Despite expectations of a decline, demand for home loans grew stronger in November, according to new figures released by the Australian Bureau of Statistics (ABS).

The November Housing Finance Data revealed 56,798 home loans were approved over the month – an increase of 1.8 per cent from October despite prior forecasts of a 0.5 per cent decline.

“In November, more than $33 billion worth of home loans were written,” Mortgage Choice chief executive officer John Flavell said.

“This spike in both the number and value of all home loans written can largely be attributed to the growth in lending for owner-occupied housing.”

The ABS data revealed that the total value of all owner-occupier home loans written was up 2.4 per cent in November, compared to the month prior, while the total value of investment loans written rose 0.7 per cent.

Mr Flavell said the slight increase in the value of investment loans written was surprising given the policy and pricing changes installed by Australia’s lenders over recent months.

“Last month, we saw a significant drop in the total value of investment loans written – a drop we attributed to the recent investment lending changes,” he said.

“This month, we have seen investment lending increase slightly, which is very pleasing as it suggests the housing market remains robust.”

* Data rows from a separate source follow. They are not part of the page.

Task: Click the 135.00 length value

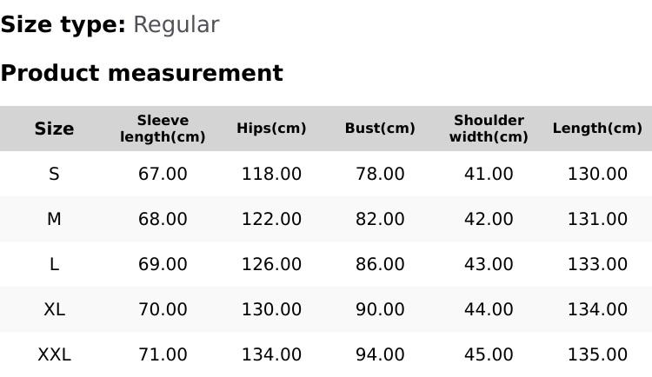Action: click(x=597, y=354)
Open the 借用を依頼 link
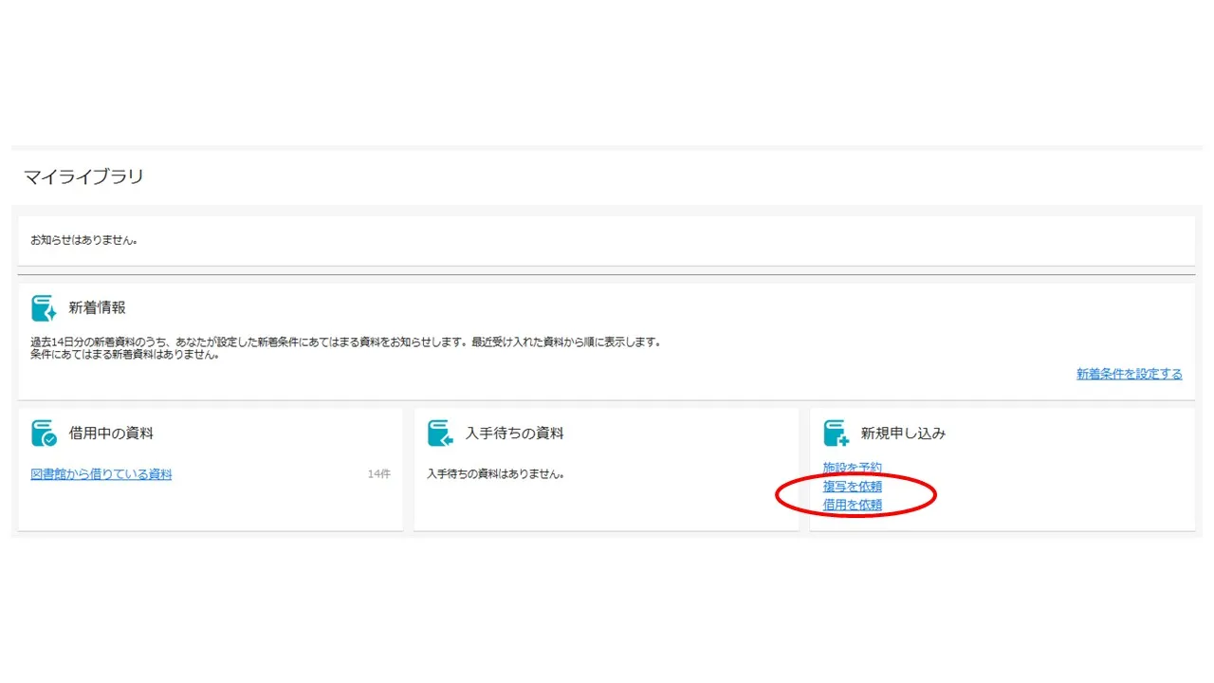 [x=852, y=506]
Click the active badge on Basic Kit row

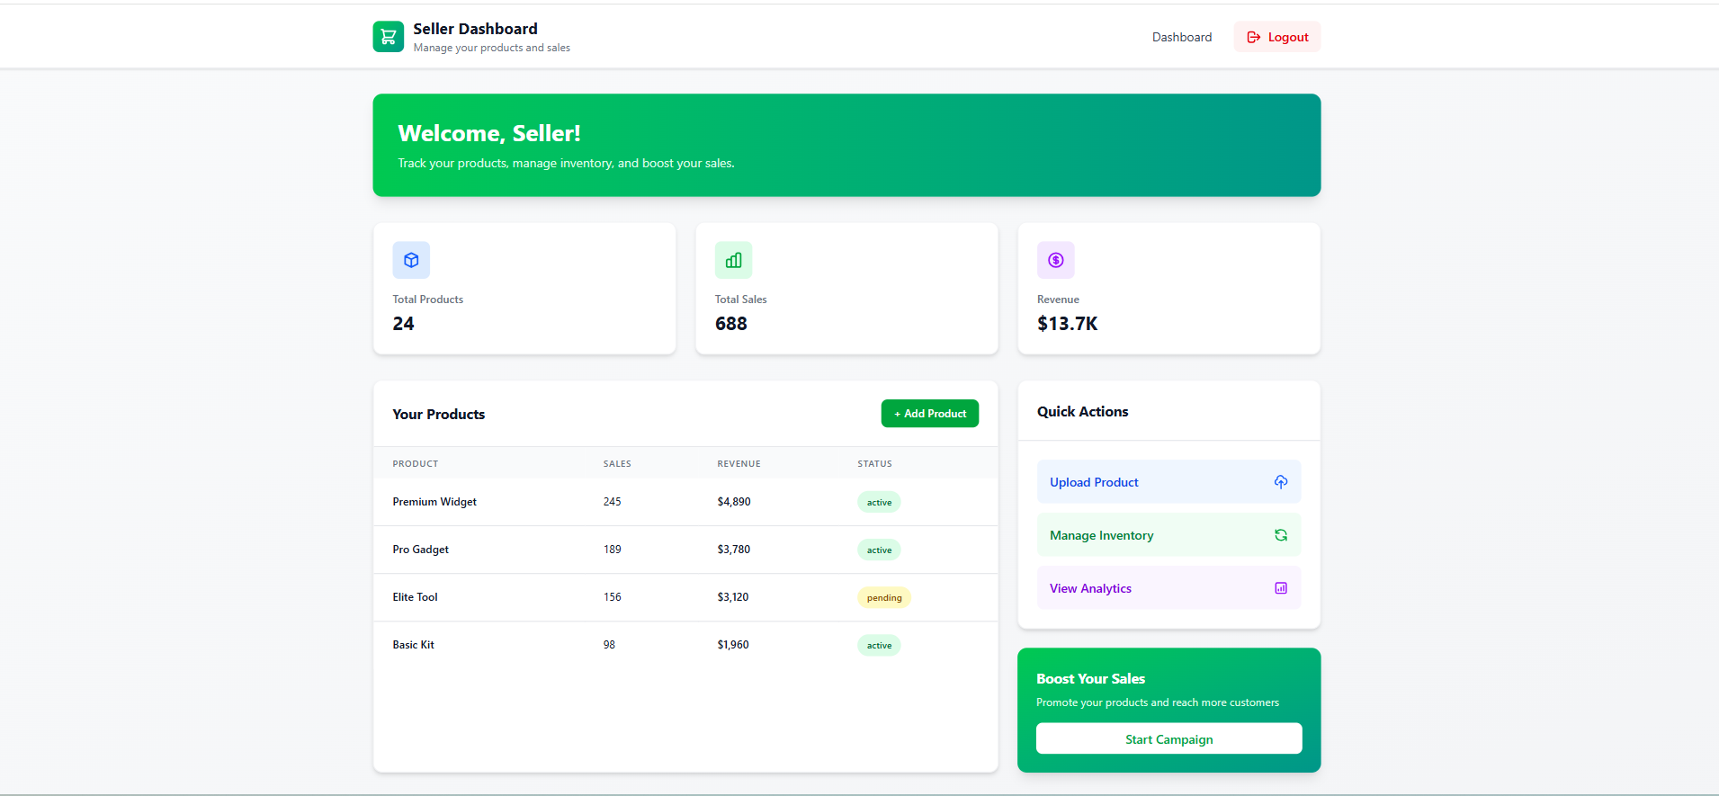(x=879, y=646)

However, Westpac senior economist Matthew Hassan said the industry shouldn’t get ahead of itself when it comes to the value of total loans written.

“For investor loans, that [November result] follows a substantial pull-back over the previous six months reflecting regulatory measures that have seen a tightening in lending conditions and an increase in rates for borrowers in this segment,” he said.

“Some of that pull-back resulted in ‘spillover’ positives for owner-occupier loans. However, this switching effect was expected to have largely run its course by November with the broader slowdown apparent in housing markets since late last year becoming more evident.

“Instead, the November reading suggests a firmer finish [for demand], although we caution that for volatile monthly data, one observation is not enough to base a firm view on ongoing trends.

“Indeed we would tend to see it as a bit of a head fake with most other market indicators still pointing to a clear slowing in demand.”